• [WORK INSTRUCTION]
Find the line holding "This screenshot has width=1024, height=684." in the entries below. Give it again exactly, along with every line after it up to and including the line holding "Given: Zoom in with the plus magnifier".

• [INPUT RECORDS]
###

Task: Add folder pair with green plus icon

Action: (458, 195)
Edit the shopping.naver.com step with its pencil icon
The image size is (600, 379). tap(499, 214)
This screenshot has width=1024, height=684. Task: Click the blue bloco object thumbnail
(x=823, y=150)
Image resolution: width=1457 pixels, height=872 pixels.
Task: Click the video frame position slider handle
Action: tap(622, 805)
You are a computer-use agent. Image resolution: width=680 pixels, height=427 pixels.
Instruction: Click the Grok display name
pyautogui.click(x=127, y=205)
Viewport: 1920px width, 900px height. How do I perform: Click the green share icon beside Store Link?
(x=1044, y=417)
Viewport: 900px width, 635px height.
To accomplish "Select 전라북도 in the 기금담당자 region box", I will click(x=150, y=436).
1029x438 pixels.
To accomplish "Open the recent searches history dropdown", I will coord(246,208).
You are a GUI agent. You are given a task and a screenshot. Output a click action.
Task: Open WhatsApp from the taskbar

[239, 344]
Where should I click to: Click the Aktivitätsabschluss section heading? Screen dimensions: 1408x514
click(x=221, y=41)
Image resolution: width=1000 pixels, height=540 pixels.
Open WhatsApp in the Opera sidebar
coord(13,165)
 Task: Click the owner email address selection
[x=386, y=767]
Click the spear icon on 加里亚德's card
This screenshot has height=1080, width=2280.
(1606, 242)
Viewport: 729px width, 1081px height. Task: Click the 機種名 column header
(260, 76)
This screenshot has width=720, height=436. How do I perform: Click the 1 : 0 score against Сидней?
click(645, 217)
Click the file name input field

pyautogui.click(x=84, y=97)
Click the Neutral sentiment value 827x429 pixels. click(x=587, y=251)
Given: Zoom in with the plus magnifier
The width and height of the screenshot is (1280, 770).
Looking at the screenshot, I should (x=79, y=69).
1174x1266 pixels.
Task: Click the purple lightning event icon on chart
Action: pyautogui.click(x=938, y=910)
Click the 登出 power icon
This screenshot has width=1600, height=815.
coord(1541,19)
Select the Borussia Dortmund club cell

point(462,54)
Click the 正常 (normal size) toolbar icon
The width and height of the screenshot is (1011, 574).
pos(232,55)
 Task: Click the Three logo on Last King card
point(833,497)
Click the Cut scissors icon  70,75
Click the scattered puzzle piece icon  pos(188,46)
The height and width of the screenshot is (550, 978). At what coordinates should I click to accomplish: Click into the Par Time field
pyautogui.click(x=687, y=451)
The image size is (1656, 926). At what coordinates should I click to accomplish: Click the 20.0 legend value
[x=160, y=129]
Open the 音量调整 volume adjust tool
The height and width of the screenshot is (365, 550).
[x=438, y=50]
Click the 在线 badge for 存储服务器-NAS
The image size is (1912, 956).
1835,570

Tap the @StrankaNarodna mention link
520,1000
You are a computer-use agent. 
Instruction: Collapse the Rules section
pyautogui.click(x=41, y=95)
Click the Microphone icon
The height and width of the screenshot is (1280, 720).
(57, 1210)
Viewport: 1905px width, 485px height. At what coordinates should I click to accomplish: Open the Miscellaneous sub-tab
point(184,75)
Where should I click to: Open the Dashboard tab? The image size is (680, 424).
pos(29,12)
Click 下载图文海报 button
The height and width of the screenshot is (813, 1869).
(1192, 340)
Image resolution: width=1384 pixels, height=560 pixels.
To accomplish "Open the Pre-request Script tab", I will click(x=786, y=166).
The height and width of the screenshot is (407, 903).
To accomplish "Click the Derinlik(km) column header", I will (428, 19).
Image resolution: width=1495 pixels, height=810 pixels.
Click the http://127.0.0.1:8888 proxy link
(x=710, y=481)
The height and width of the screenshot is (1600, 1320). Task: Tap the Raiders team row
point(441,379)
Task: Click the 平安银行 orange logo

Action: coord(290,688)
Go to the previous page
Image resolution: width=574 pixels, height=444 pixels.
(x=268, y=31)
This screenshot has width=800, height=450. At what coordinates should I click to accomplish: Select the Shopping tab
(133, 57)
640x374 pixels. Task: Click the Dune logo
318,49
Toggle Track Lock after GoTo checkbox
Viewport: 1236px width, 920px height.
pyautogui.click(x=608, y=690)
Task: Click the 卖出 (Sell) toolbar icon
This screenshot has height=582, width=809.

###

• [YOUR SOLUTION]
This screenshot has width=1024, height=684. Task: Click the blue bloco object thumbnail
(x=823, y=150)
Image resolution: width=1457 pixels, height=872 pixels.
Task: Click the video frame position slider handle
Action: tap(622, 805)
You are a computer-use agent. Image resolution: width=680 pixels, height=427 pixels.
Instruction: Click the Grok display name
pyautogui.click(x=127, y=205)
Viewport: 1920px width, 900px height. How do I perform: Click the green share icon beside Store Link?
(x=1044, y=417)
Viewport: 900px width, 635px height.
To accomplish "Select 전라북도 in the 기금담당자 region box", I will click(x=150, y=436).
1029x438 pixels.
To accomplish "Open the recent searches history dropdown", I will coord(246,208).
You are a GUI agent. You are given a task and a screenshot. Output a click action.
Task: Open WhatsApp from the taskbar

[239, 344]
Where should I click to: Click the Aktivitätsabschluss section heading? Screen dimensions: 1408x514
click(x=221, y=41)
Image resolution: width=1000 pixels, height=540 pixels.
Open WhatsApp in the Opera sidebar
coord(13,165)
 Task: Click the owner email address selection
[x=386, y=767]
Click the spear icon on 加里亚德's card
This screenshot has height=1080, width=2280.
(1606, 242)
Viewport: 729px width, 1081px height. Task: Click the 機種名 column header
(260, 76)
This screenshot has width=720, height=436. How do I perform: Click the 1 : 0 score against Сидней?
click(645, 217)
Click the file name input field

pyautogui.click(x=84, y=97)
Click the Neutral sentiment value 827x429 pixels. click(x=587, y=251)
Given: Zoom in with the plus magnifier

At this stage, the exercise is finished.